Around the same time as those wrecks, crashes were reported on Greenwood Road in Peru, on Granite Street in Mexico, on Watson Road in Norway, on Snow Hill Road in New Gloucester and on North Parish Road in Turner.
At about 7 p.m. on Lake Street in Auburn, a driver slid into a pole and brought it down, prompting police to shut down a section of the road between Colonial Way and Hotel Road.
Also around 7 p.m., a tractor trailer slid into a building on South Main Street in Woodstock bring emergency crews to the scene.
On it went into the evening, with police, fire and rescue crews responding to one crash after another just about everywhere.
In addition to rain and snow slicking the streets, the temperature of the roads themselves had dropped down to near freezing so patches of ice were developing in areas. As is usually the case during winter storms, the best advice Friday afternoon was to stay off the roads.
“If you don’t have to go anywhere, avoid it,” Mike Haggett, of Pine Tree Weather, wrote on Twitter. “If you do, be prepared for a long ride. Conditions to get worse overnight.”
From the beginning, the predictions were for a sloppy, wet and difficult storm. By Friday afternoon, all that was coming to fruition and the storm was only getting started.
By mid-day Friday, a lot remained to be seen. In some areas, there was the possibility of a mostly rain event while other regions were expecting a foot or more of snow.
“The mountains will get a good one out of this,” Haggett wrote Friday morning. “South and east of there, many questions remain, with bust potential on the high and low end pending on how far inland the coastal front goes. The gradient between the haves and have nots for snow could be stark. Conditions over western areas deteriorate during the day as snow piles up, with some areas seeing as much as 6 inches on the ground by evening.”
The National Weather Service in Gray advised that mass power outages were likely as strong winds coupled with wet snow to wreak havoc on poles and power lines.
Winds began to pick up shortly before 3 p.m., causing further potential for power outages as tree limbs and power lines, becoming thick with wet snow, threatened to topple. At Central Maine Power, crews were ready to roll.

•••••

What you will do:
a) Answer these questions from the storm article:
(i) Between which two roads did police close a section of Lake Street in Auburn?
(ii) What slid into a building on South Main Street in Woodstock?
(iii) Which office advised that mass power outages were likely?
b) Write out the passage of the storm article starting with "On it went into" and going on through "only getting started.".
The entries that follow have no connection to the storm article.

Stored data entries
•••••

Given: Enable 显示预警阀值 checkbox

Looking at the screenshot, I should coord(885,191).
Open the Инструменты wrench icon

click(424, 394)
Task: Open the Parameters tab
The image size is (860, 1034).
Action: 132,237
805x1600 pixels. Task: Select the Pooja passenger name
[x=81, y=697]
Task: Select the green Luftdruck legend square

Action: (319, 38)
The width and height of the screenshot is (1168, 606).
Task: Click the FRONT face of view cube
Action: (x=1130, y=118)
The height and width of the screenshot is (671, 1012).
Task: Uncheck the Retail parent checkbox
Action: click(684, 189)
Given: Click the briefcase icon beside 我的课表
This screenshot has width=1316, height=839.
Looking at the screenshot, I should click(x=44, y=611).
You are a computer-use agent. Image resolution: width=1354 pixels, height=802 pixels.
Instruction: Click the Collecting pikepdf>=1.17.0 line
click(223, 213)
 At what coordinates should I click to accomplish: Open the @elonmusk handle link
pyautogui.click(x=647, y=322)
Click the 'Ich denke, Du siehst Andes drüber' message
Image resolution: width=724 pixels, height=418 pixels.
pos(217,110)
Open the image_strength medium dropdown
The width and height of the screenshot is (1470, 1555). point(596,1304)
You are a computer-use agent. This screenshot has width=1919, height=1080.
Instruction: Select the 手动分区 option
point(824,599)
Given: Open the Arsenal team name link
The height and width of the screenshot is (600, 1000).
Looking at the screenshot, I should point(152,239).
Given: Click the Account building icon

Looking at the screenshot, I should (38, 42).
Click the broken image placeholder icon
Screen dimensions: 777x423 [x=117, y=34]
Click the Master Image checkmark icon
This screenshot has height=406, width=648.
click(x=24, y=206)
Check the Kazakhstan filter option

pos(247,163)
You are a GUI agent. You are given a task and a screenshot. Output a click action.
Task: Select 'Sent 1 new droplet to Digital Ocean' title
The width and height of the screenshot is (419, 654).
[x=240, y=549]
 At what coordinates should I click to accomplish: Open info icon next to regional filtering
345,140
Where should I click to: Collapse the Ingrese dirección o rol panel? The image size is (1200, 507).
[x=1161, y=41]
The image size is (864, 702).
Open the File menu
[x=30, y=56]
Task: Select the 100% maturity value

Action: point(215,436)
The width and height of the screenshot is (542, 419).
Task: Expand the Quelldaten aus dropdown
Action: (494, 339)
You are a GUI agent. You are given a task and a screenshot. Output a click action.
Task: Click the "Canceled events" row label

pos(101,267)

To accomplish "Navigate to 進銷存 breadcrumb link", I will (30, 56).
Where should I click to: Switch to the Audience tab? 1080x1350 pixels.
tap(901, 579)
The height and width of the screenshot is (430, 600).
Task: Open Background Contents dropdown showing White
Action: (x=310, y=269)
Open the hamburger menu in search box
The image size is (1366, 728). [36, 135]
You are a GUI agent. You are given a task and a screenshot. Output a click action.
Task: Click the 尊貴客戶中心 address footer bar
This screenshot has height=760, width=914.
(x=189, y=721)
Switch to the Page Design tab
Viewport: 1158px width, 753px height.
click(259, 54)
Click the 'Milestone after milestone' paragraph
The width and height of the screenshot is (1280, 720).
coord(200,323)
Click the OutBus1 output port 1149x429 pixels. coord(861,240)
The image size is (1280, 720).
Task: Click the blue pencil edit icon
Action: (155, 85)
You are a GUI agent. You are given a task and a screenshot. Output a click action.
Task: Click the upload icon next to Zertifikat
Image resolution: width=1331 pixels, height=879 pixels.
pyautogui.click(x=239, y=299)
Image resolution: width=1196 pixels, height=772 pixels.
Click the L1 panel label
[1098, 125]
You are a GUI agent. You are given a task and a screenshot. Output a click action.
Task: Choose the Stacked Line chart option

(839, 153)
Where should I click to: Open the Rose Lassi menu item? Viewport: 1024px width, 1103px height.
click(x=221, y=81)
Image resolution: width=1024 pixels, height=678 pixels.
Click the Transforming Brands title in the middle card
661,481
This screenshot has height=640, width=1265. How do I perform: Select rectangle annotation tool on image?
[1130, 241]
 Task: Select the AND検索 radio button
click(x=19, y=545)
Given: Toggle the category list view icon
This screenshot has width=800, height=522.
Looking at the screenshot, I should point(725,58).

•••••

Task-by-task answers:
a)
(i) Colonial Way and Hotel Road
(ii) A tractor trailer
(iii) The National Weather Service in Gray

b)
On it went into the evening, with police, fire and rescue crews responding to one crash after another just about everywhere.
In addition to rain and snow slicking the streets, the temperature of the roads themselves had dropped down to near freezing so patches of ice were developing in areas. As is usually the case during winter storms, the best advice Friday afternoon was to stay off the roads.
“If you don’t have to go anywhere, avoid it,” Mike Haggett, of Pine Tree Weather, wrote on Twitter. “If you do, be prepared for a long ride. Conditions to get worse overnight.”
From the beginning, the predictions were for a sloppy, wet and difficult storm. By Friday afternoon, all that was coming to fruition and the storm was only getting started.